▶ _PROBLEM TO SOLVE_:
How many lines in the records below contain "computer"? Reply with the number alone.

#### INFORMATION GIVEN ####

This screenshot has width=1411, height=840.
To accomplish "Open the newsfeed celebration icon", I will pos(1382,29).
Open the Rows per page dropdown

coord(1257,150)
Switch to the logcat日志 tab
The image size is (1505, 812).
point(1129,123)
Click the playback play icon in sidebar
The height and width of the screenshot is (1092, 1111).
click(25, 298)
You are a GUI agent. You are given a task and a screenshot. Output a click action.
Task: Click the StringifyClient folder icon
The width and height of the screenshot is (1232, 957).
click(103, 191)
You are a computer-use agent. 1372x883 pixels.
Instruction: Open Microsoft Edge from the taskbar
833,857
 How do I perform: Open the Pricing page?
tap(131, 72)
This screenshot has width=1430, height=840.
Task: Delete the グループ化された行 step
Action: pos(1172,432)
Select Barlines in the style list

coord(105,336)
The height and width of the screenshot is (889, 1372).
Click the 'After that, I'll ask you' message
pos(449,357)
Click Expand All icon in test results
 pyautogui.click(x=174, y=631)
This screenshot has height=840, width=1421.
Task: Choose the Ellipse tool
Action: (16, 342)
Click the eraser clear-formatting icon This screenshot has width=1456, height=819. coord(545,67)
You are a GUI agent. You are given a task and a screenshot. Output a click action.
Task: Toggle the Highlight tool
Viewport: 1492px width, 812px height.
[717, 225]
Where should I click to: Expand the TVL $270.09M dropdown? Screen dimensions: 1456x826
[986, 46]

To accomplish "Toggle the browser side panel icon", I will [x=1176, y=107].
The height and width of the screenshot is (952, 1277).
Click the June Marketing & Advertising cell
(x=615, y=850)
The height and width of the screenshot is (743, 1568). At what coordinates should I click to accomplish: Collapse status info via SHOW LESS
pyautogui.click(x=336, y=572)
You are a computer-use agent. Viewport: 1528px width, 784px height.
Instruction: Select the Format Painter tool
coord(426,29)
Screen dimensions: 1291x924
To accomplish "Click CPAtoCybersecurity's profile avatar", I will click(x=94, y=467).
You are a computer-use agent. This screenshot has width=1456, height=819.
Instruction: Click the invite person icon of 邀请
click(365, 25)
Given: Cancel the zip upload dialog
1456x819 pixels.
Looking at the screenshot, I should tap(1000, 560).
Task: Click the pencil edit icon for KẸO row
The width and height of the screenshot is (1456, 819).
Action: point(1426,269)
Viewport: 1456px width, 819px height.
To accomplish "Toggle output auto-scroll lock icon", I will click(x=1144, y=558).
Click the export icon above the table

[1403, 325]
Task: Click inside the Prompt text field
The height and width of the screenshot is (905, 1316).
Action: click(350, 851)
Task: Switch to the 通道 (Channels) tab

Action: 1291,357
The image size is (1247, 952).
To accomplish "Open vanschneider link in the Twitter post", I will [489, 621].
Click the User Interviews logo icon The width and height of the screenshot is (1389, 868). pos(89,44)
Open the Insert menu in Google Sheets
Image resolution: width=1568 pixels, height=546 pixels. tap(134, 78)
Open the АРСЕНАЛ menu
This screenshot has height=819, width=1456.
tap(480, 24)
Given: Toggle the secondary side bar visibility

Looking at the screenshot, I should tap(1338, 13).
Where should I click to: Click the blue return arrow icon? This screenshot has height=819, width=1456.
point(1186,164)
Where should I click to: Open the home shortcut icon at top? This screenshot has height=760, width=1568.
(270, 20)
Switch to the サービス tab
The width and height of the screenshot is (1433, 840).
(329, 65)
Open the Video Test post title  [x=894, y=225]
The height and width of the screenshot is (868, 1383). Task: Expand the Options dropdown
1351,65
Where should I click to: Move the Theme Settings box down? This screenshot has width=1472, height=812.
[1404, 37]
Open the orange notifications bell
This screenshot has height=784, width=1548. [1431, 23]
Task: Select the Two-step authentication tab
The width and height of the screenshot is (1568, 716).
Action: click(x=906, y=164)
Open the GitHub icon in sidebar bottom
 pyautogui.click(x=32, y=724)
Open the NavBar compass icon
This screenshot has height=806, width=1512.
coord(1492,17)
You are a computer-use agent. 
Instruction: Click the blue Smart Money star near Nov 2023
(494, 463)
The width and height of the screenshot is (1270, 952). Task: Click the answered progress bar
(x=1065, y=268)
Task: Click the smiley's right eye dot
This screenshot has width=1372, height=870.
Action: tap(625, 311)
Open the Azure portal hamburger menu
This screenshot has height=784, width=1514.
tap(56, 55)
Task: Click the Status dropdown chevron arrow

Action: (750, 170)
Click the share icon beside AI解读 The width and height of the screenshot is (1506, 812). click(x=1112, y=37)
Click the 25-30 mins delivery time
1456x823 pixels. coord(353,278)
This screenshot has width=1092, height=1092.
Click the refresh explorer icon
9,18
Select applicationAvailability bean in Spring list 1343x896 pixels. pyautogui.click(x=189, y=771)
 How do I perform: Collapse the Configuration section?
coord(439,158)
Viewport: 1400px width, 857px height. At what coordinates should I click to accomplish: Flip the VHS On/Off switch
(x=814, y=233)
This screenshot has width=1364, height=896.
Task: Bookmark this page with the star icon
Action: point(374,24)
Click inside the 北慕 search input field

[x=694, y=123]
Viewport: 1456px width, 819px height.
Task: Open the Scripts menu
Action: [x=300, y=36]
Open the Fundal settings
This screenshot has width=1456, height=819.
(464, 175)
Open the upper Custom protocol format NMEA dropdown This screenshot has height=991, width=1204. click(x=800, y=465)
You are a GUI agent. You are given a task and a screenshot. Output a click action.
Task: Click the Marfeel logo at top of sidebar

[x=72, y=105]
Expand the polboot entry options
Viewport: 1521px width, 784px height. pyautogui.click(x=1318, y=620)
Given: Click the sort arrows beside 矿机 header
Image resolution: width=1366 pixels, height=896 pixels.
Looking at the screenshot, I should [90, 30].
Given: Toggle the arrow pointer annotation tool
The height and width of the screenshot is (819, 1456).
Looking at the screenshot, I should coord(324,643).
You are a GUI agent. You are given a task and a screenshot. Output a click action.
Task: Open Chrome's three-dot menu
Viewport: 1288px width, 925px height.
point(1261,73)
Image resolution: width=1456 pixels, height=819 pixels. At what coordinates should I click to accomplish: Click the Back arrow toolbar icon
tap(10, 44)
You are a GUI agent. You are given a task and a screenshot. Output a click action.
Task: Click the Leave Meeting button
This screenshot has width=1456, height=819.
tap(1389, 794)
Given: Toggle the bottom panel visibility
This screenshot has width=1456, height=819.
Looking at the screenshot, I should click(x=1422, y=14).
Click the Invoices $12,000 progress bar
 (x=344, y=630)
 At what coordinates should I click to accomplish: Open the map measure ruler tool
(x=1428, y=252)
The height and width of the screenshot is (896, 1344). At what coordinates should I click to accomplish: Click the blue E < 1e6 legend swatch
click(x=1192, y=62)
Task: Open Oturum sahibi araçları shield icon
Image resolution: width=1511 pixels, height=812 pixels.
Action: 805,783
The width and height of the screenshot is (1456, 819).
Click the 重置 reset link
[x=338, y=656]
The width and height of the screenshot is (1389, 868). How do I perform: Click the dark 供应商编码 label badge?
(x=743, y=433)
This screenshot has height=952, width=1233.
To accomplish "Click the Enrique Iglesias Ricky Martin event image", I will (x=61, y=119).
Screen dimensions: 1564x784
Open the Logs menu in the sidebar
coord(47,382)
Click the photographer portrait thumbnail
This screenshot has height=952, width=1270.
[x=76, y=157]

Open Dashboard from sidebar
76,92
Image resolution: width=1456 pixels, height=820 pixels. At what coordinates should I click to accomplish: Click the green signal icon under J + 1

####

▶ _RESPONSE TO THE TASK_:
4